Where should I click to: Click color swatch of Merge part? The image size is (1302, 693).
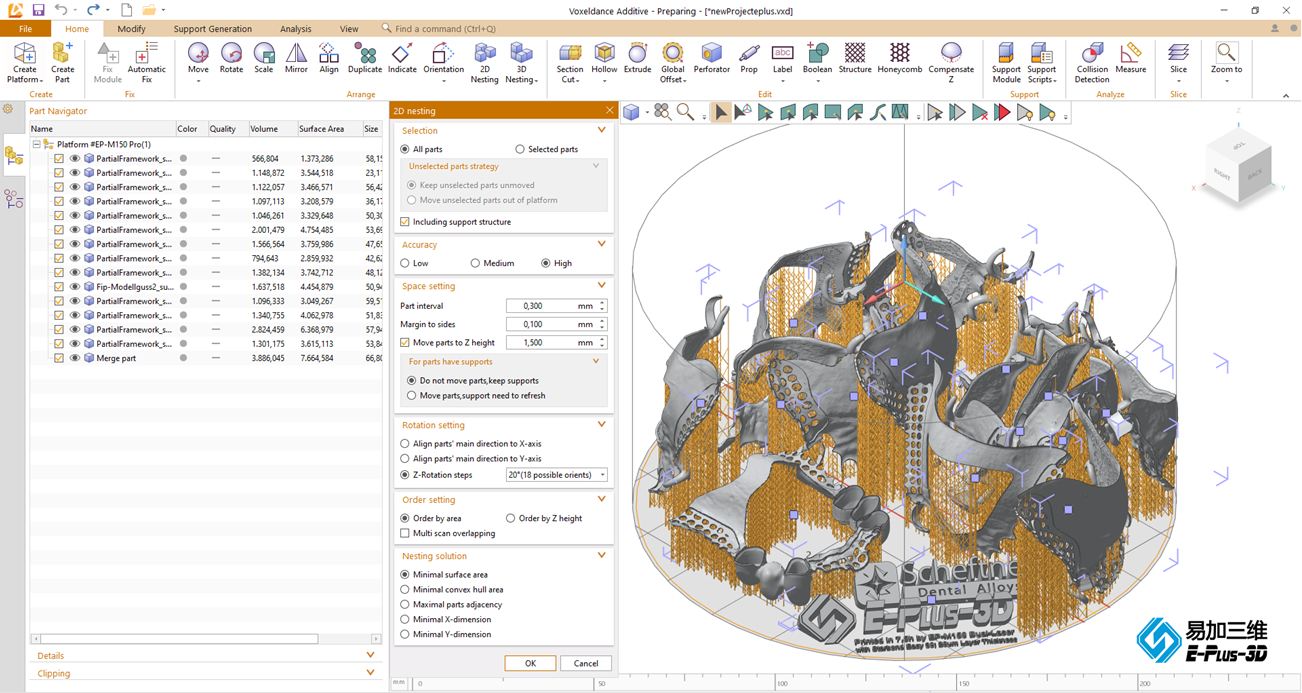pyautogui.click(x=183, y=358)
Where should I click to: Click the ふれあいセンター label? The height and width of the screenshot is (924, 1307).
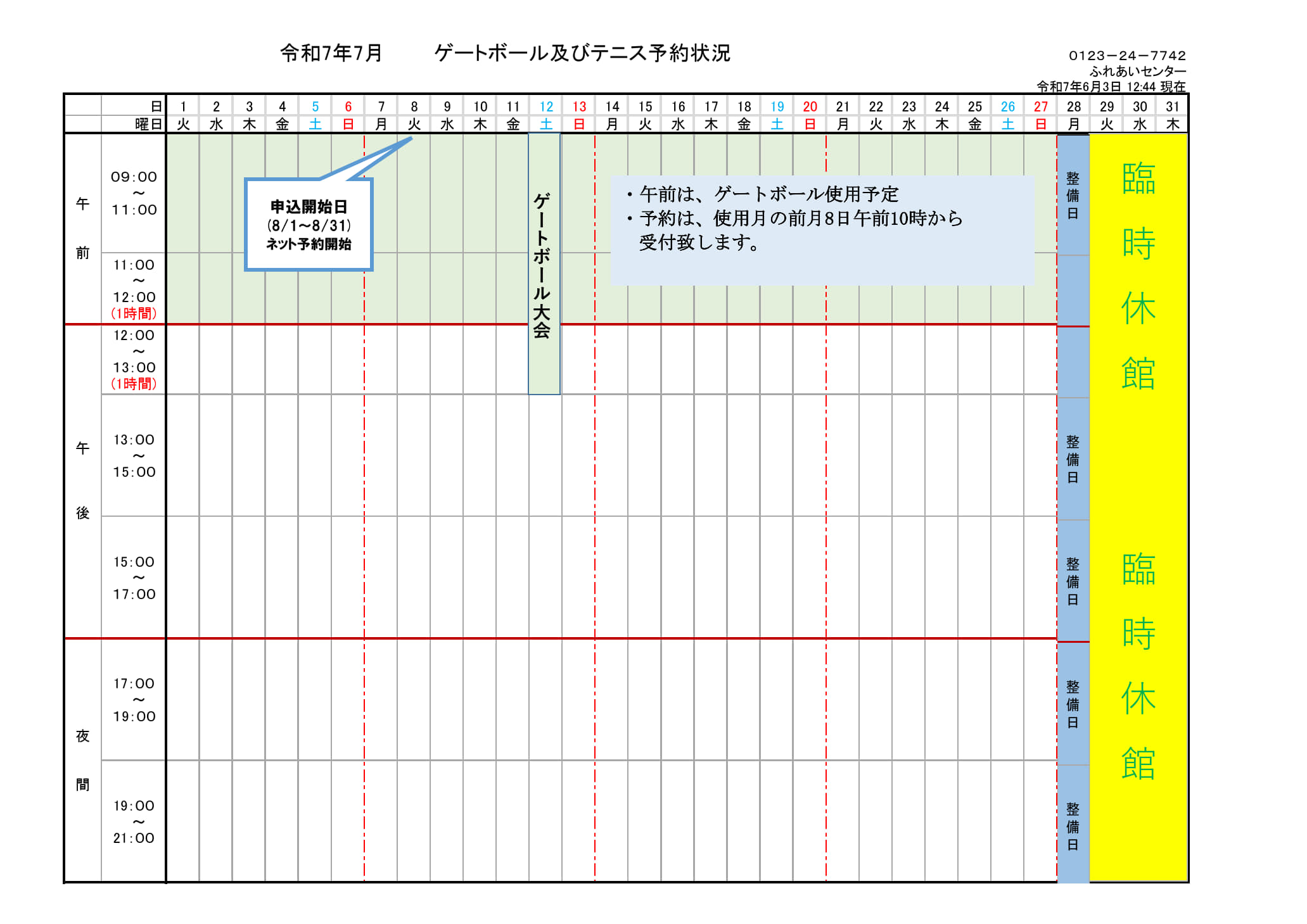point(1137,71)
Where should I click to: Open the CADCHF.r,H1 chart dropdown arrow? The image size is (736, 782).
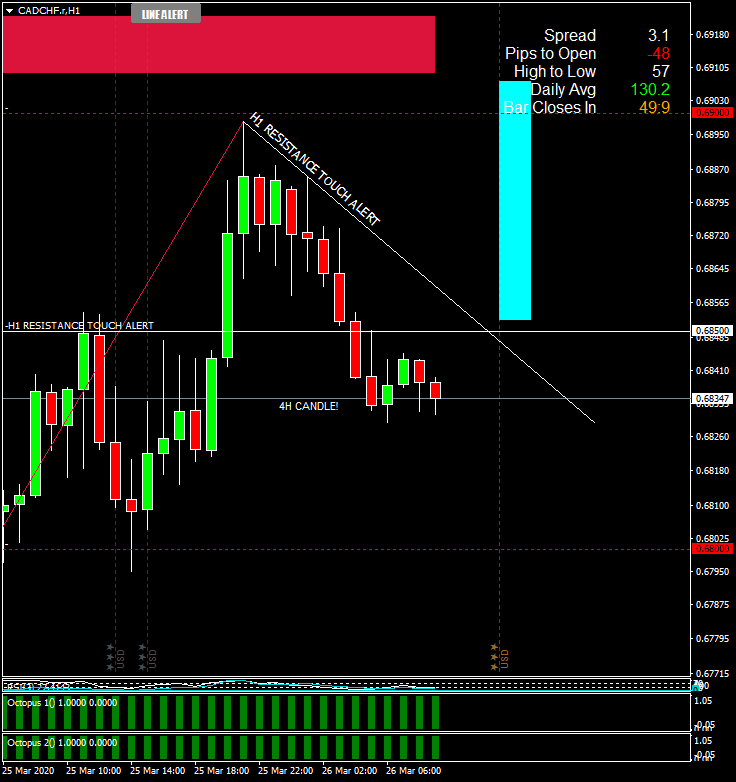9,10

PROBLEM DETAILS: Recast the material above as a Markdown table with the columns No. and Entry, one numbered row per nonblank line, and omit the pictures from your answer.

FINISHED TASK:
| No. | Entry |
|---|---|
| 1 | Where should I click to: Click color swatch of Merge part? The image size is (1302, 693). |
| 2 | pyautogui.click(x=183, y=358) |
| 3 | Where should I click to: Click the ふれあいセンター label? The height and width of the screenshot is (924, 1307). |
| 4 | point(1137,71) |
| 5 | Where should I click to: Open the CADCHF.r,H1 chart dropdown arrow? The image size is (736, 782). |
| 6 | 9,10 |